● TEXT:

•••••

[pkl] (nicht ganz so) kurzer Auftakt

Oliver Bandel oliver at first.in-berlin.de
Mo Feb 15 17:18:05 CET 2010


Hallo, liebe Leute,


es geht nun  also los in der PKL-Mailinglist.

Zur Einführung eine kurze Eräuterung dazu, was mich bewogen
hat, diese Liste zu gründen.

Nachdem ich mich seit einiger Zeit mit der Kybernetik
zweiter Ordnung (Second Order Cybernetics (SOC)) beschäftigt
hatte, und diese auch sehr interessant und anregend fand,
stieß ich auch auf Gotthard Günther und den Begriff der
Polykontexturalen Logik (PKL) bzw. polycontextural logic
(PCL).

•••••

● ERFASSTE ANGABEN:

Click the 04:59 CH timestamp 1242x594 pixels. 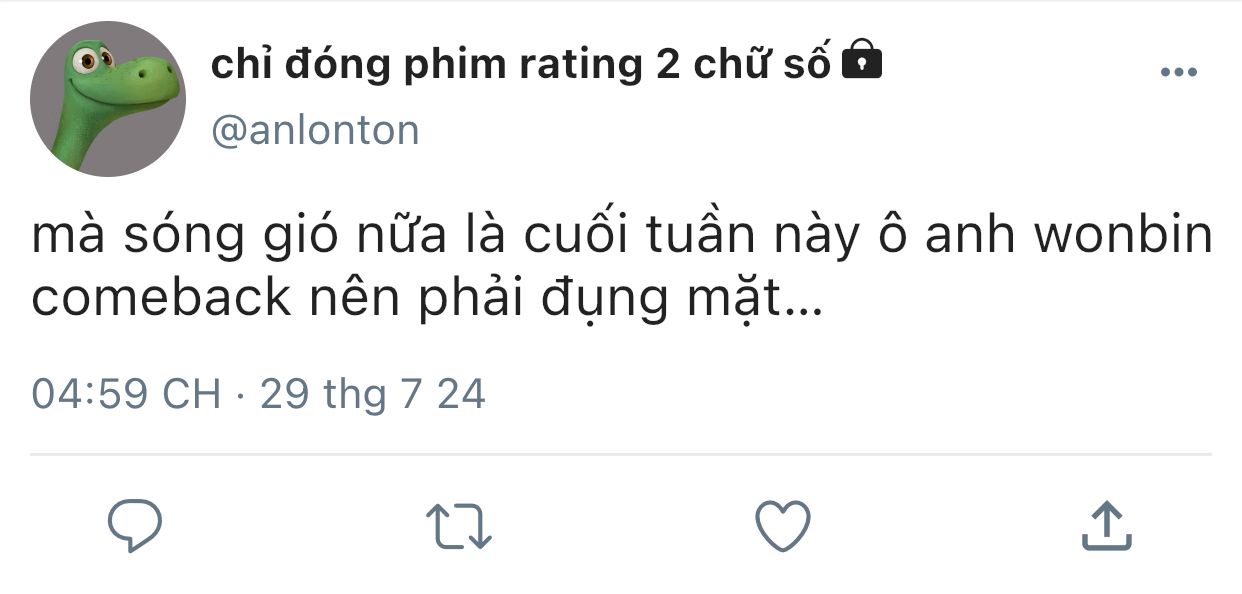click(126, 394)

•••••

● AUFGABEN:
1. Gib aus dem Beitrag zur PKL-Mailingliste alles von „[pkl] (nicht ganz“ bis hinunter zu „in der PKL-Mailinglist.“ Wort für Wort wieder.
2. Schreib den Beitrag über die Gründung der PKL-Mailingliste im Anschluss an seinen letzten Satz weiter.
Die Auflistung wird hier nicht gebraucht.

● ERGEBNISSE JE AUFGABE:
1.
[pkl] (nicht ganz so) kurzer Auftakt

Oliver Bandel oliver at first.in-berlin.de
Mo Feb 15 17:18:05 CET 2010


Hallo, liebe Leute,


es geht nun  also los in der PKL-Mailinglist.

2.
Sodann las ich einige Texte von Rudolf Kaehr und Eberhard
von Goldammer, und wohl auch einigen anderen Autoren, deren
Papers unter Anderem auf Vordenker.de zu finden sind. An das
Buch von Thomas Mahler zur Morphogrammatik habe ich mich
noch nicht ran gewagt; das soll kommen, wenn ich mehr
Überblick auf dem Gebiete habe. (Die Seiten, wo das Buch
gehostet wurde, sind leider nicht mehr erreichbar. Es bleibt
für spätere Interessenten zu hoffen, daß jemand die Seiten
gesichert hat; evtl. ist es auf einem der Netz-Archive zu
finden.)


Warum nun die Polykontexturale Logik für mich von Interesse
ist? Nun, ich denke aus den bisher gelesenen Texten soviel
heraus gefunden zu haben, was die PKL (benutze ich meist
synonym auch für die Morphogrammatik und Kenogrammatik
ZUSAMMEN mit der eigentlichen PKL) leisten kann, daß ich sie
für unabdingbar für einen wirklichen Wissensfortschritt in
den Wissenschaften halte.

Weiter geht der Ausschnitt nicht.